В ней двенадцать коротких картин. Открывается она сценой казни стрельцов, сценой, дающей тон всему, что последует дальше. На площади – нищие, холопы, купцы, юродивые. «Восемь тысяч стрельцов висят по Китай-городу! Скоро в Москве православных совсем не будет, одни немцы будут!». «В голландской земле царя нашего Петра Алексеевича в бочку с гвоздями забили, в море бросили… В Москву подменного царя прислали, – жидовина»… «Он кукишем крестится… В Москве у нас сидит большой черт. Он курит, по-немецки говорит… Ад кромешный, смола горящая, черви и жупел»… Появляются окровавленные стрельцы. За ними Ягужинский, Меншиков, Толстой и, наконец, сам Петр. «Толпа шарахается», – делает ремарку Толстой. «Народ безмолвствует», – хочется добавить.
Воронеж. Берег реки. Петр в кожаном фартуке работает на кузнице, к великому смущению бояр. По забывчивости, кузнец бранит его «безруким чертом», а царь молчит… Затем строящийся Петербург, Полтавский бой, живописнейшая сцена в Москве, в доме боярина Буйносова, жена которого воет оттого, что ей придется теперь чистить зубы: «Батюшки, да ведь белые зубы только у арапов да обезьян, – у боярынь зубы всегда желтые», – дочери же в полном восторге от новшеств. Несколько трагических сцен с царевичем Алексеем, и, наконец, не менее трагическая заключительная сцена в Зимнем дворце, за несколько минут до приема герцога Голштинского, когда усталый, одинокий, неуверенный в прочности своего дела, Петр убеждается, что и Екатерина изменяет ему.

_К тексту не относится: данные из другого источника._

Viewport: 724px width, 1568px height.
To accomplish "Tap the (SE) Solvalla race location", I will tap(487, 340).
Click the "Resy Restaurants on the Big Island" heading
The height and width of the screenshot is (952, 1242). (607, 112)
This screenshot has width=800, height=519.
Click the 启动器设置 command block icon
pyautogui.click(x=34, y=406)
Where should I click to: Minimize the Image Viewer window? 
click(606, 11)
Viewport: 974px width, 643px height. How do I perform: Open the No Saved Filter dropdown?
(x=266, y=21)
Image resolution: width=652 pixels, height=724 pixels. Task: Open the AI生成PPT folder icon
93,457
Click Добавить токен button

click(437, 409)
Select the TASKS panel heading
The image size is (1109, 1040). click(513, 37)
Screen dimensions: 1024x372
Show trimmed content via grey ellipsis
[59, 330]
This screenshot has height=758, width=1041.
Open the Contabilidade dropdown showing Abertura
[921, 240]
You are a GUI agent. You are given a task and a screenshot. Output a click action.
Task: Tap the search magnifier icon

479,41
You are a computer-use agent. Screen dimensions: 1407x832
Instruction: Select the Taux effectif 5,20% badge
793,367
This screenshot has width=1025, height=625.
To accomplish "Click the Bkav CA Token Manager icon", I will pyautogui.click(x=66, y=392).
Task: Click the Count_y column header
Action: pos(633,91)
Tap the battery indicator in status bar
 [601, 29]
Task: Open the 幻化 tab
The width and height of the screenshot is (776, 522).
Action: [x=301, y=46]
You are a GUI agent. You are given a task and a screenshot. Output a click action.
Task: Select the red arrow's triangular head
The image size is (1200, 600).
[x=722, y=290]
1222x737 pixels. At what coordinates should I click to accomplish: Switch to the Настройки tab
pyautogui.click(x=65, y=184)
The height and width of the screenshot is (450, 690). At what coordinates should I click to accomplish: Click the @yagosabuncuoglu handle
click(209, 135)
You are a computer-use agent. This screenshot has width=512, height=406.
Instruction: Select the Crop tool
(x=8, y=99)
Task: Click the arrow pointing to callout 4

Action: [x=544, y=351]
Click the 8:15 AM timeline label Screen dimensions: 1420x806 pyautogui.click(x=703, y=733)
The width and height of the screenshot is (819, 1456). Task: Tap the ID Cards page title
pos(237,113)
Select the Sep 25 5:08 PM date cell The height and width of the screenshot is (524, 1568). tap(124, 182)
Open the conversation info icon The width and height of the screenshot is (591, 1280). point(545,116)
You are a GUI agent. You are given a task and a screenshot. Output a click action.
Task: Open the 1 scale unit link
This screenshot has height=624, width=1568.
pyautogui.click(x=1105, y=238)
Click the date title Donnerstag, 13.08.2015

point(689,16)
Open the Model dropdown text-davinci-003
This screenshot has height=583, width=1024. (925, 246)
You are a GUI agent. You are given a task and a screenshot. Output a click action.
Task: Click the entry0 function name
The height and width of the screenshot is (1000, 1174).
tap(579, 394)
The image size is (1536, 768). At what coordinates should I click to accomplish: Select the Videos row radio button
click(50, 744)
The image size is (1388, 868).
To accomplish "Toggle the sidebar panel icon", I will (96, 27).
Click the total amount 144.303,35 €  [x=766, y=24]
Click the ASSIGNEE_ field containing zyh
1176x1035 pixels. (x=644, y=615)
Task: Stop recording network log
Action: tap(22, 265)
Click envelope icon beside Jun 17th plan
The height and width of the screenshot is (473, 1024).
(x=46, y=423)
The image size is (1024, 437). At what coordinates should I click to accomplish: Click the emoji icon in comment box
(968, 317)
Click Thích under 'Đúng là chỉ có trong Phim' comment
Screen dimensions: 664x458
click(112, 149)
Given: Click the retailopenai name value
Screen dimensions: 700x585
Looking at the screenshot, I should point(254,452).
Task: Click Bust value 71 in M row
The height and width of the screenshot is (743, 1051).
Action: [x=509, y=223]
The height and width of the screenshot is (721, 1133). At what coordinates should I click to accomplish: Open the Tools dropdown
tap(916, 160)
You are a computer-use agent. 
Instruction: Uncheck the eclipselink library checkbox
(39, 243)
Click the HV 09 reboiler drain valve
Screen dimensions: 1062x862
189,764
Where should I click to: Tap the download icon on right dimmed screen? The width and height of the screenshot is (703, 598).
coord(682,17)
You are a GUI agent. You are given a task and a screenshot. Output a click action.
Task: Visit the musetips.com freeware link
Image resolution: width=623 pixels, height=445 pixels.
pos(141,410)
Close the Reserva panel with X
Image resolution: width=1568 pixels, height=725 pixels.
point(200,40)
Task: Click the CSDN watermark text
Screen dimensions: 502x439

В пьесе две сюжетные линии: одна – сопротивление и отчаяние крестьянской России, от которой Петр требует непосильных жертв ради непонятных ей целей; другая – личная драма Петра. Несмотря на то, что, казалось бы, культ «героя» является делом запретным в советской России (вспомним Интернационал – «ни Бог, ни царь и не герой»), Толстой явно склонен наделить основателя российской империи сверхчеловеческими чертами. Он у него головой выше всех, кто его окружает. Он жесток и дик, но с беспредельным творческим самозабвением отдается своему строительству. Отказавшись от критерия морального и религиозно-анархического, с которым когда-то попытался подойти к Петру Лев Толстой, оставивший такую ужасную о нем страницу, Алексей Толстой подходит к царю с мерилом государственным и не может сдержать своего восхищения… Покойный Платонов, обрушившийся несколько лет тому назад на Алексея Толстого и Пильняка за их изображение Петра, – кстати, почему он не присоединил к ним Льва Толстого, перед характеристикой которого, данной царю, все иные о нем отзывы кажутся детскими шутками? – покойный Платонов теперь, вероятно, остался бы доволен, если не романом, то по крайней мере драмой! Только, может быть, он уловил бы не так уж глубоко скрытую, довольно прозрачную тенденцию к параллели с нашими днями, и эта тенденция подорвала бы его одобрение в корне. Несправедливо было бы сказать, что Петр Алексеевич у нашего драматурга представлен прямым предшественником Иосифа Виссарионовича, – нет, дело не заходит так далеко, работа не так груба: но сходство в решительности движения вперед и в ошеломляющей новизне обеих эпох подчеркнуто с навязчивой очевидностью. Социальные данные там и здесь глубоко различны, иначе не может быть, и Толстой не настолько прямолинеен, чтобы упрекать Петра в том, что он создавал промышленный капитал, а не боролся с ним за 200 лет до русской революции. Нет, Толстой стремится обнаружить «заказ» эпохи, вскрыть верность ему, – и подчеркнуть, что так же верна заказу, в силу исторической закономерности, и советская современность.